Gods heilige naam bekendgemaakt

1‘Mensenzoon, profeteer ook het volgende tegen Gog: “Ik sta tegenover u, koning Gog van Mesech en Tubal. 2Ik zal u vanuit het verre noorden opdrijven naar de bergen van Israël. 3Ik zal u daar de wapens uit handen slaan en hulpeloos achterlaten. 4U en al uw grote legereenheden zullen in de bergen van Israël sterven. Ik zal u aan de gieren en de wilde dieren ten prooi geven, zodat zij u kunnen verscheuren. 5U zult de steden nooit bereiken, in het open veld zult u sneuvelen, want Ik heb gesproken,” zegt de Oppermachtige Here. 6“Ik zal vuur laten regenen op Magog en op al uw bondgenoten, die veilig langs de kust leven. Zij zullen ontdekken dat Ik de Here ben. 7Zo zal Ik mijn heilige naam bekendmaken onder mijn volk Israël. Ik zal niet langer toelaten dat het wordt beledigd. En ook de volken zullen weten dat Ik de Here ben, de Heilige van Israël. 8Die dag van het oordeel komt eraan, alles zal gebeuren zoals Ik heb aangekondigd.
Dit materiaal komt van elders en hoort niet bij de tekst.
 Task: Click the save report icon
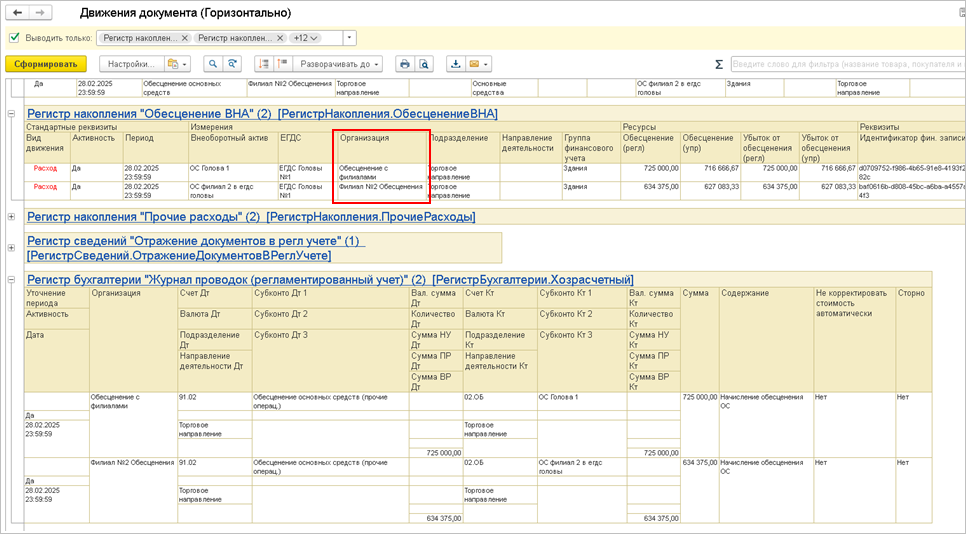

9De inwoners van de steden van Israël zullen naar buiten komen en uw schilden, pijlen, bogen en speren verzamelen om te verbranden. Het zal genoeg zijn om hun zeven jaar van brandstof te voorzien. 10Zeven jaar lang zullen zij niets anders nodig hebben voor hun haardvuren. Zij zullen geen hout hoeven te verzamelen op het land of in het bos, want deze wapens leveren alles wat zij nodig hebben. Zij zullen de bezittingen gebruiken van degenen die hen aanvielen. 11En Ik zal een enorme begraafplaats maken voor Gog en zijn legers in de Vallei van de Reizigers, ten oosten van de Dode Zee. Dat zal alle reizigers de weg versperren. Daar zullen Gog en al zijn strijders worden begraven. En die plaats zal daarna ‘Vallei van Gogs leger’ worden genoemd. 12De Israëlieten zullen zeven maanden nodig hebben om alle lichamen te begraven en zo hun land te zuiveren. 13Iedere Israëliet zal daarbij helpen, want het zal een belangrijke dag zijn voor Israël, wanneer Ik mijn heerlijkheid toon,” stelt de Here. 14“Na die zeven maanden zullen zij mannen aanwijzen die in het hele land moeten zoeken naar achtergebleven beenderen om die alsnog te begraven, zodat het land helemaal wordt gereinigd. 15-16 Als iemand enkele beenderen ziet, moet hij er een teken bijzetten voor de doodgravers. Die kunnen de beenderen dan meenemen naar de ‘Vallei van Gogs leger’ en ze daar begraven. Daar ligt ook een stad met de naam Massa. Op die manier zal het land ten slotte weer helemaal zijn gereinigd.”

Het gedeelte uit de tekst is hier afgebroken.